Datasets are categorized against a small number of ‘themes’, which helps users understand the distribution of subjects in data.gov.uk and to filter to a specific subject when searching or browsing.

theme

Automatic categorization

The theme of a dataset is automatically either with the button on the dataset form or when it is harvested. (Unpublished datasets are handled slightly differently - see the section on them below.)

The categorization route looks at the title, description and tags of the dataset and scans them for known keywords associated with each theme. The keywords are stemmed, to ensure that variations (such as ‘crime’, ‘crimes’, ‘criminal’, ‘criminality’) are also detected.

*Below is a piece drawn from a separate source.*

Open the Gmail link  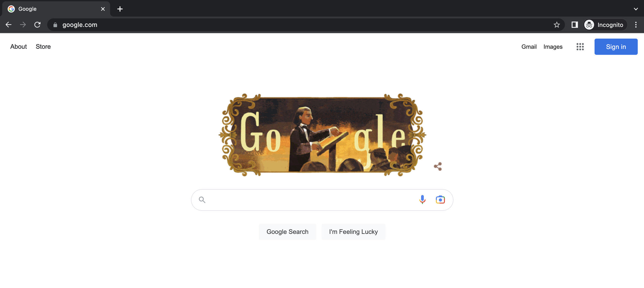[529, 47]
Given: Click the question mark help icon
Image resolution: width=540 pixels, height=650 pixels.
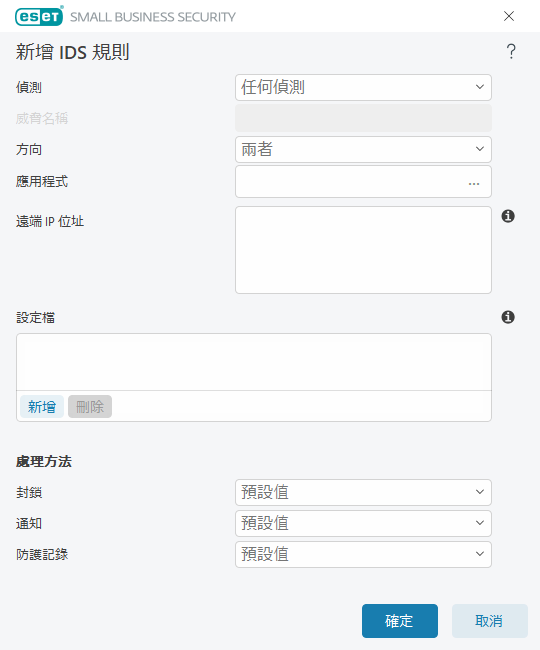Looking at the screenshot, I should coord(511,52).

This automatic system has been found to be generally a lot more consistent than asking humans to categorize datasets(!) And it makes it easy to recategorize them when the themes change as they occasionally do.

The usual reason for a miscategorization is that the description of the data is too specific. Try adding a sentence to the description giving a simple context for the data e.g. A dataset described as a “hydrographic survey” could be too specific (and not many users will understand it either) so you might add “A hydrographic survey maps the shape of the bottom of the ocean” which would have the recognized keywords “map” and “ocean”.

The list of keywords are listed in this file: https://github.com/datagovuk/ckanext-dgu/blob/master/ckanext/dgu/themes.json as “topics”. If you have suggestions for additional keywords then please contact us and we’ll add them.

There are plenty of cases where a dataset could arguably be in another theme. Since there can often be disagreement about marginal topics, such as if ‘planning permission’ data should be in ‘Environment’ or ‘Towns & Cities’, or ‘unemployment stats’ goes in ‘society’ or ‘economy’. We’ll only consider changing a dataset’s theme if it is completely wrong, such as if playground data ended up in ‘Economy’. And even then, it would tend to be only we’re generally only interested if there are a number of similar datasets. With 20000 datasets, getting a couple of lone datasets correctly categorized is not a priority for data.gov.uk. But if you think you have a strong case for a useful recategorization, do contact us.

Category mappings

Some datasets are already categorized according to another system and a mapping has bee provided to data.gov.uk:

Local Authority datasets that have their service (la_service) or function (la_function) fields filled in (according to the esd vocabularies) will have their theme decided on those.

Location/INSPIRE datasets should have one of the 34 INSPIRE themes in the GEMINI2 metadata (gmd:descriptiveKeywords) and this will map directly to a data.gov.uk theme.

Unpublished datasets

For the time-being, unpublished datasets can still have their theme selected manually.